As many creative people are, I’m pretty protective of my intellectual property. In this case, that means the stories I write and the characters who live them. I make no secret that I’m not crazy about “fan fiction,” even though I understand where the desire to write it comes from. Heck, in my youth, I made my own attempt at fan fiction in a story blending the Star Trek and Star Wars universes. Of course, it didn’t take long for me to abandon the tale, given how wildly different those universes are. After that, I never tried it again. For those who insist on writing it, feel free. But don’t for a minute think about publishing it.

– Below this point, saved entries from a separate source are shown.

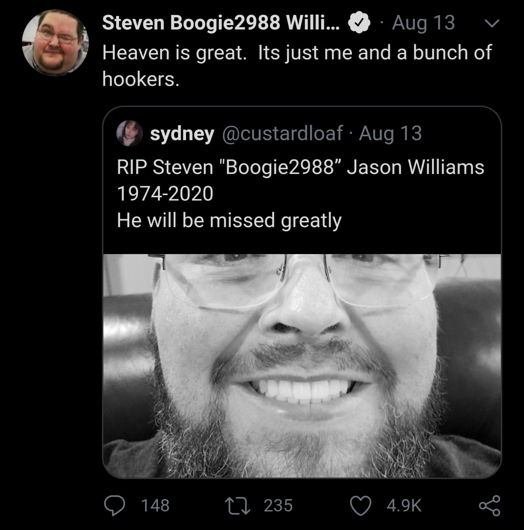524x530 pixels.
Task: View the 148 replies count
Action: pos(155,506)
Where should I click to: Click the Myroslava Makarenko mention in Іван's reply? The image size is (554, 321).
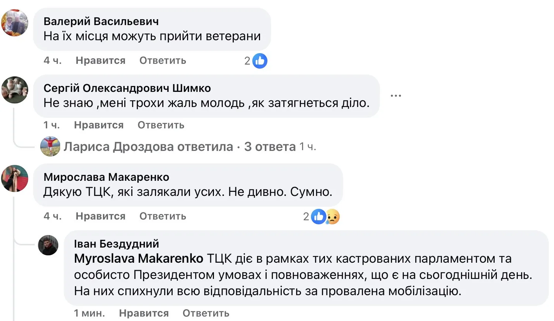[x=139, y=259]
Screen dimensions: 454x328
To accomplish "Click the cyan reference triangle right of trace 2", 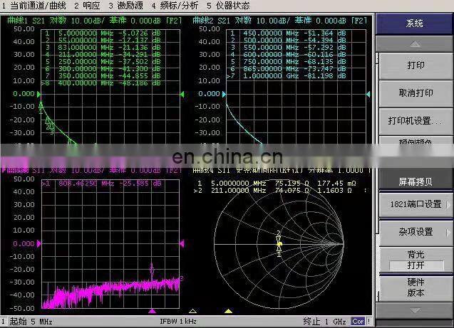I will click(x=368, y=94).
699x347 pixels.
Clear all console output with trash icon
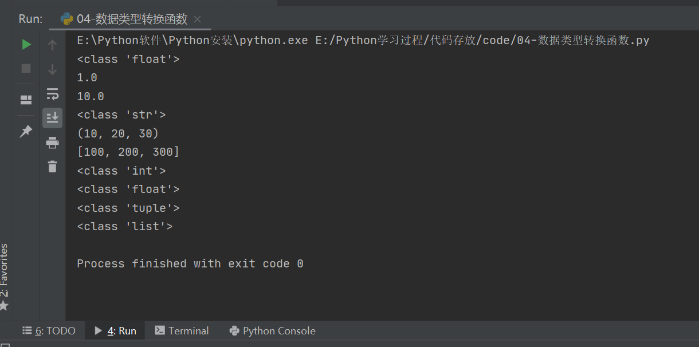pos(53,167)
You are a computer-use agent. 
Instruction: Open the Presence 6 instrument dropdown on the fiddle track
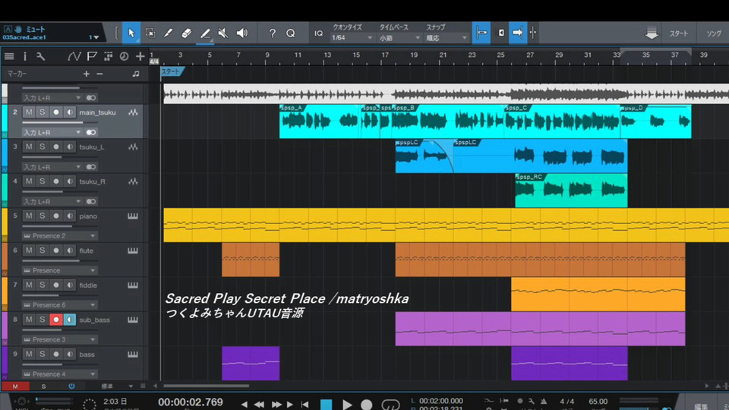pos(60,304)
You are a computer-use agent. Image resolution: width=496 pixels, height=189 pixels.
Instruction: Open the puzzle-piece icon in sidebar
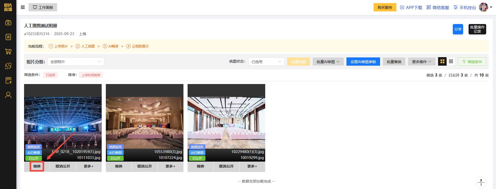tap(8, 66)
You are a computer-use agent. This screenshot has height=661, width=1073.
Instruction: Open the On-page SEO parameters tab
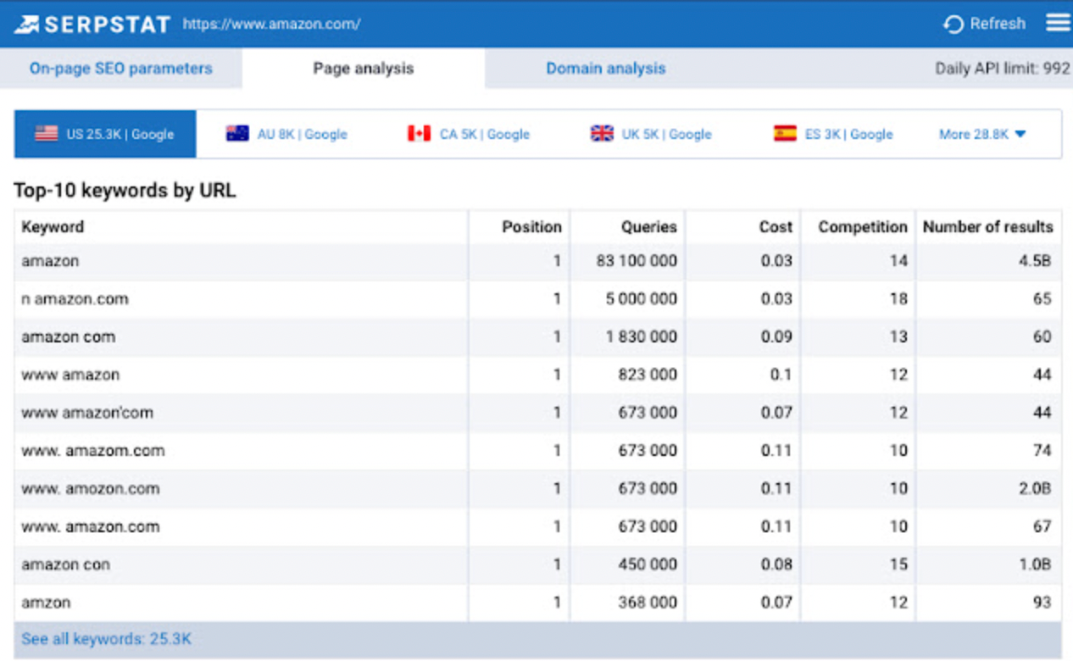pos(120,69)
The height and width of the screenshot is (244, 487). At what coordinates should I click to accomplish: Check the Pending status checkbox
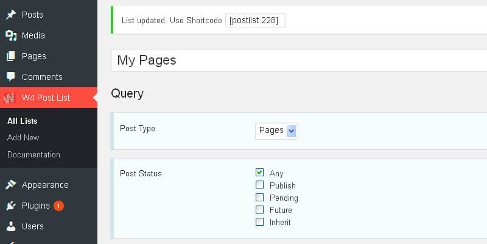click(x=260, y=197)
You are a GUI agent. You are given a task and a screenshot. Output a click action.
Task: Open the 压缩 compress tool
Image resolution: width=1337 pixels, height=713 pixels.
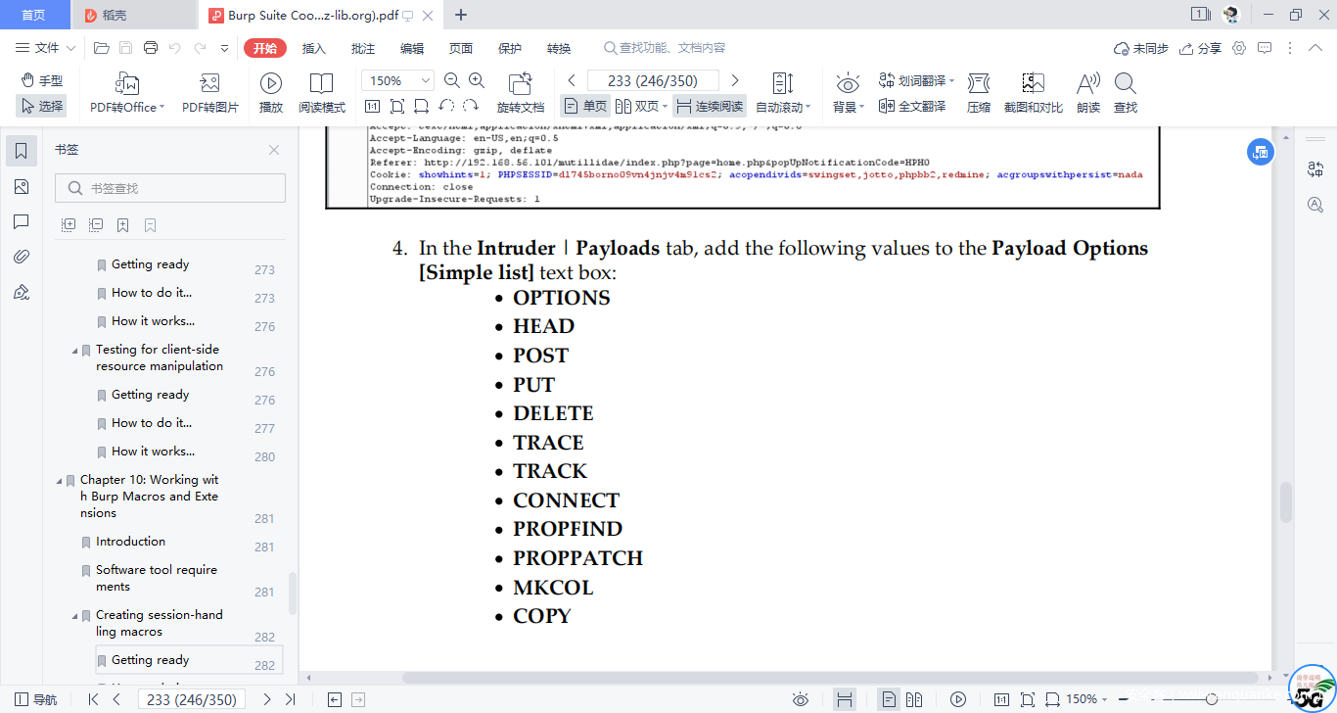(x=979, y=84)
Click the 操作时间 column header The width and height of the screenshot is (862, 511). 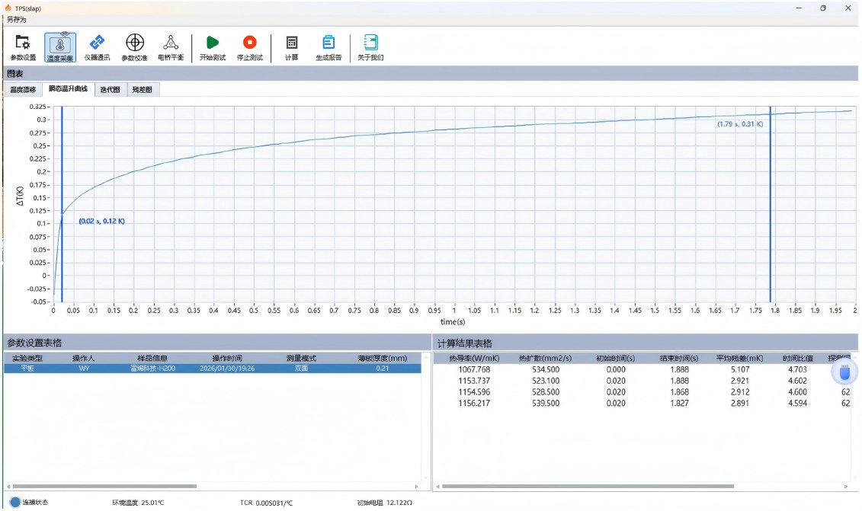(227, 358)
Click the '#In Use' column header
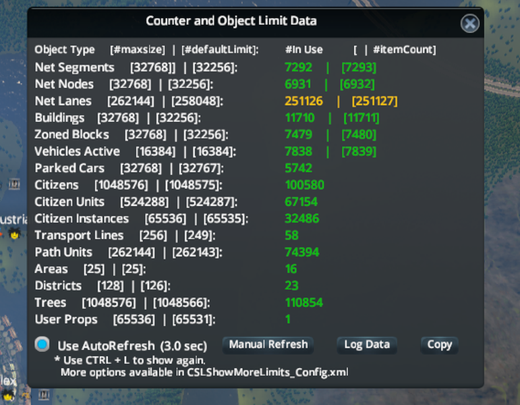The height and width of the screenshot is (405, 520). coord(304,50)
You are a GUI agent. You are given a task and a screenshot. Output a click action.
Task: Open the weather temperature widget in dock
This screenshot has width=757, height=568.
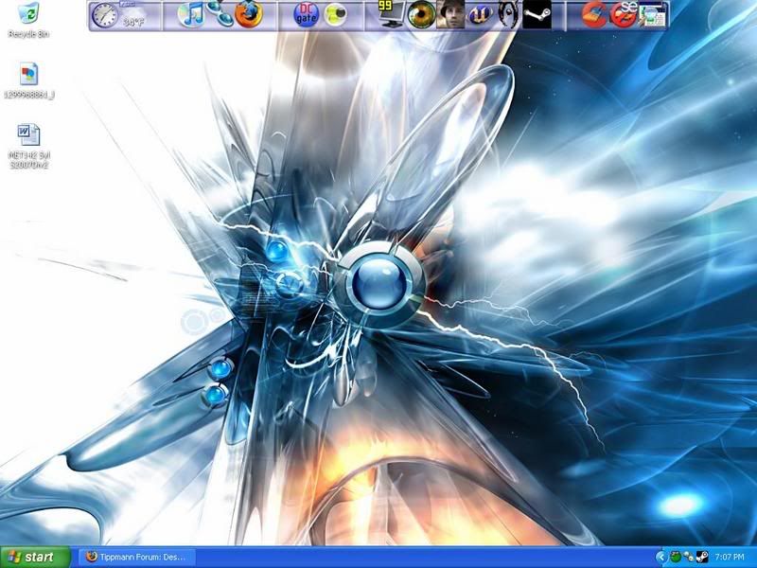click(x=132, y=16)
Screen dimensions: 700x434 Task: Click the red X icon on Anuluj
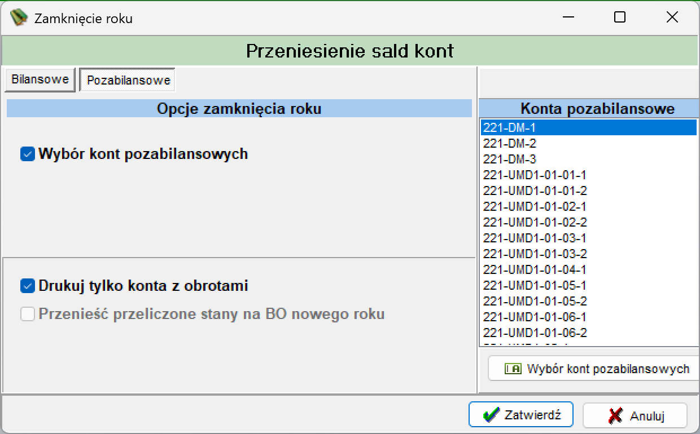615,416
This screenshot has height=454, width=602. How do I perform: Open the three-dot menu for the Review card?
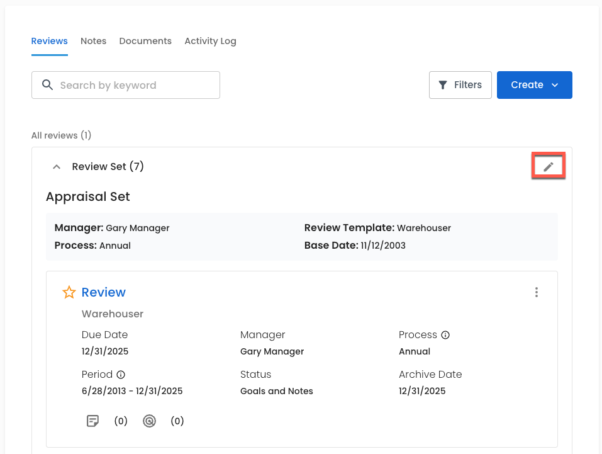[x=536, y=292]
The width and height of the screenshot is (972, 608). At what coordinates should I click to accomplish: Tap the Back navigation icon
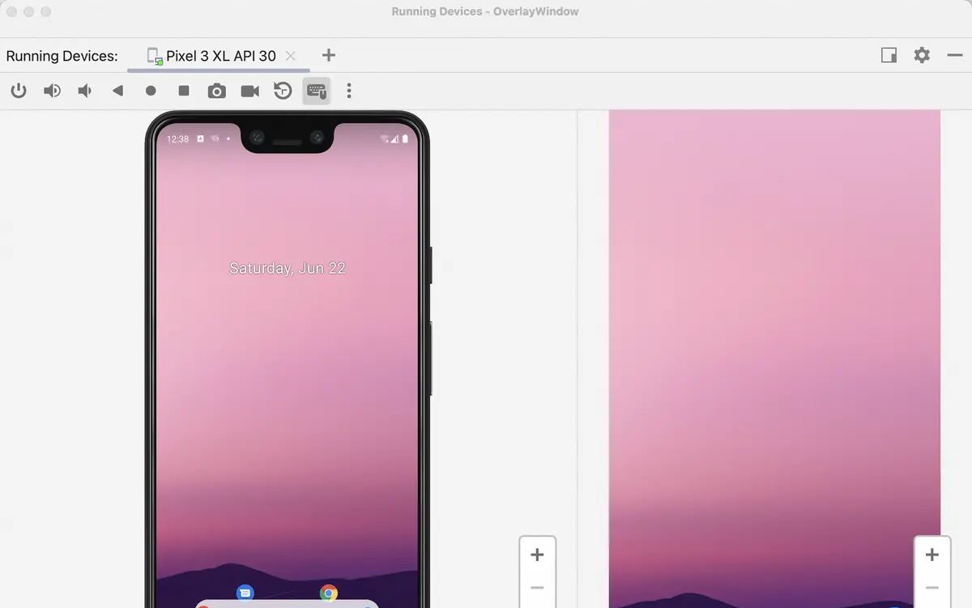[117, 91]
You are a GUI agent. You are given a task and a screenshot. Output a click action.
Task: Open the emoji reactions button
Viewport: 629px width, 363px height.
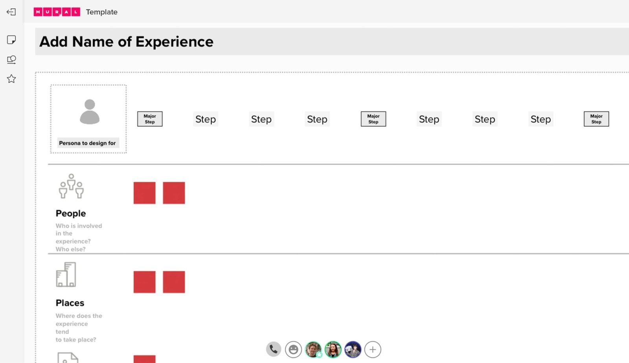(293, 349)
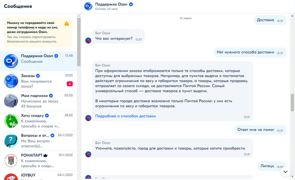This screenshot has height=180, width=295.
Task: Click the Поддержка Ozon header avatar
Action: click(x=89, y=6)
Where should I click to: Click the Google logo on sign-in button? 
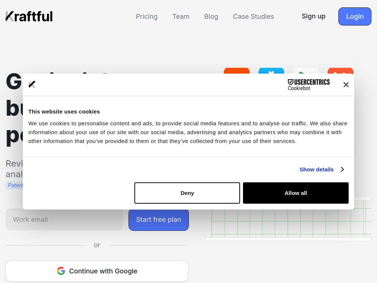(x=61, y=271)
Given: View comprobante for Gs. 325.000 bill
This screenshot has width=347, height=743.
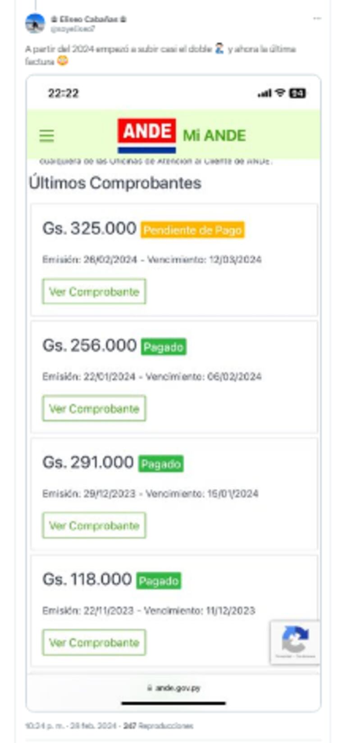Looking at the screenshot, I should point(94,292).
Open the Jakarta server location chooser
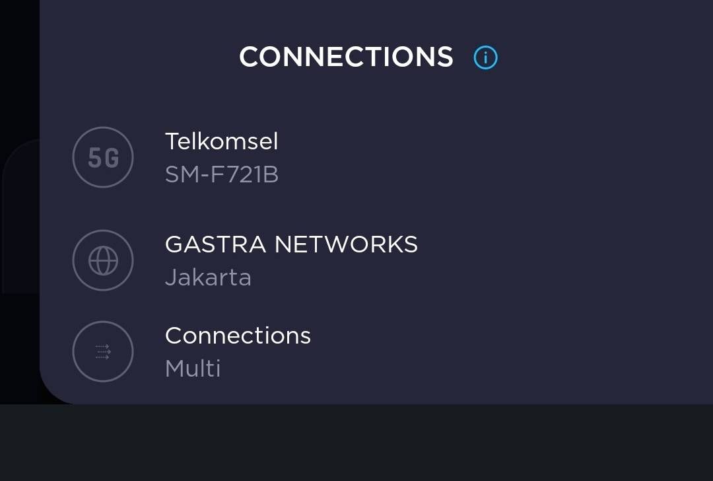 (208, 277)
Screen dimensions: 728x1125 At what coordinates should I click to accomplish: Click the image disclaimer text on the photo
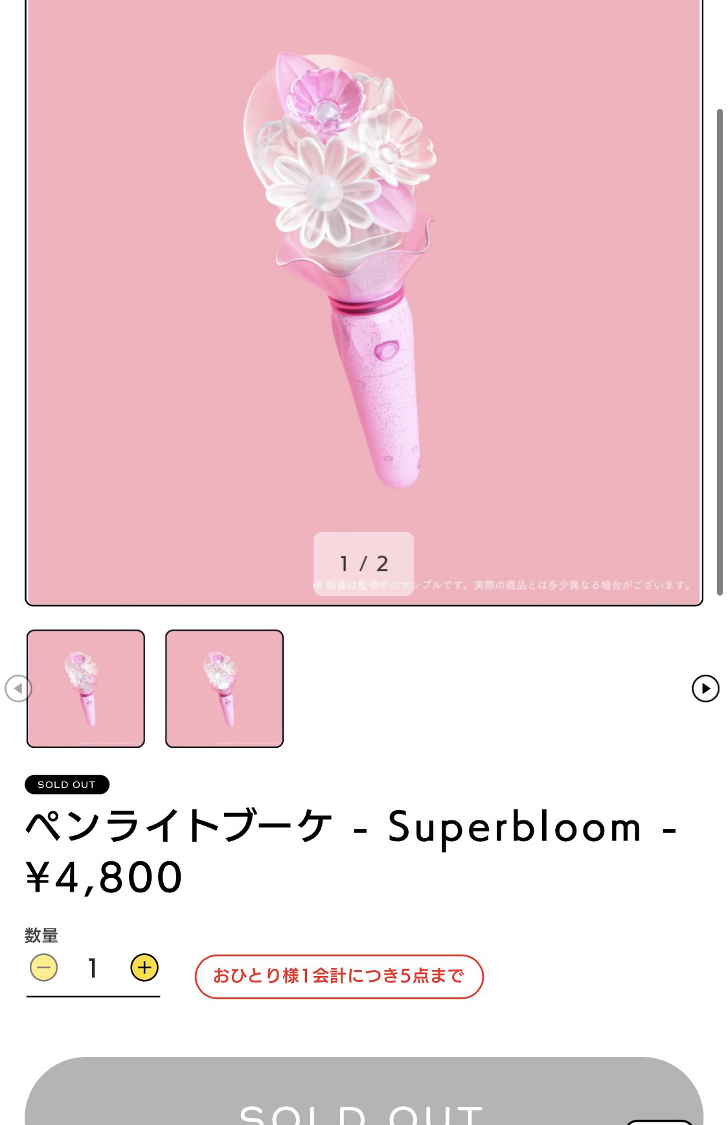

Of course, there are those out there who will disagree with me on all of those points, including the last one. Because what is an unauthorized sequel to a book by a different author other than fan fiction?
Here’s one example.
Margaret Mitchell died decades before this thing was published:
Another writer, though, didn’t have the decency to wait. Here’s another one you probably know:
Salinger was still alive when the sequel was published in Sweden and was in the process of suing the publisher at the time of his death. A lot of things have been said about the book… that it’s not really a sequel, but a parody; that it’s a literary criticism of the original; and that it actually reads like fan fiction. (*ahem*) I wouldn’t know, since I have no intention of ever reading it (having not enjoyed Catcher in the first place). However, even though I wasn’t a fan of Catcher, I was opposed to this book for the same reasons Salinger was: I didn’t feel “J.D. California” had any right to publish it in the first place.
Now, there are plenty of sequels out there written by people other than the original authors, done with the approval of the copyright holders of the originals (the James Bond novels published after Ian Fleming’s death, for example). Some, I hear, are quite good.
My experiences have been less than stellar. Frank Herbert’s Dune series is, in my opinion, incredible. The Dune books by Frank’s son, Brian Herbert, and Kevin J. Anderson don’t really do it for me.
But a recently published work has me reconsidering my refusal to partake in such sequels again. I’m referring to The Girl in the Spider’s Web. Written by David Lagercrantz, it continues the “Millennium” series of books by the late Stieg Larsson, which gave us the character of Lisbeth Salander – for my money, one of the most compelling characters ever written. It is that love for the character that made me consider reading it, while at the same time being afraid to.
Amazon reviews currently show it with a four-star rating, after some 1600+ reviews. That’s not bad. I tend to read negative user reviews first, and some of the complaints do give me concern, but they are so overshadowed by positive reviews that I’m willing to overlook them.
In the end, one factor has led me to decide to read it. I skimmed the first few pages using Amazon’s “look inside” feature, and learned that one of the minor characters is a young autistic boy who has yet to speak his first word by age eight. As it happens, I now have a young autistic boy in my life who has an essentially non-existent vocabulary at age seven. So, yeah… I think I’ll give it a shot.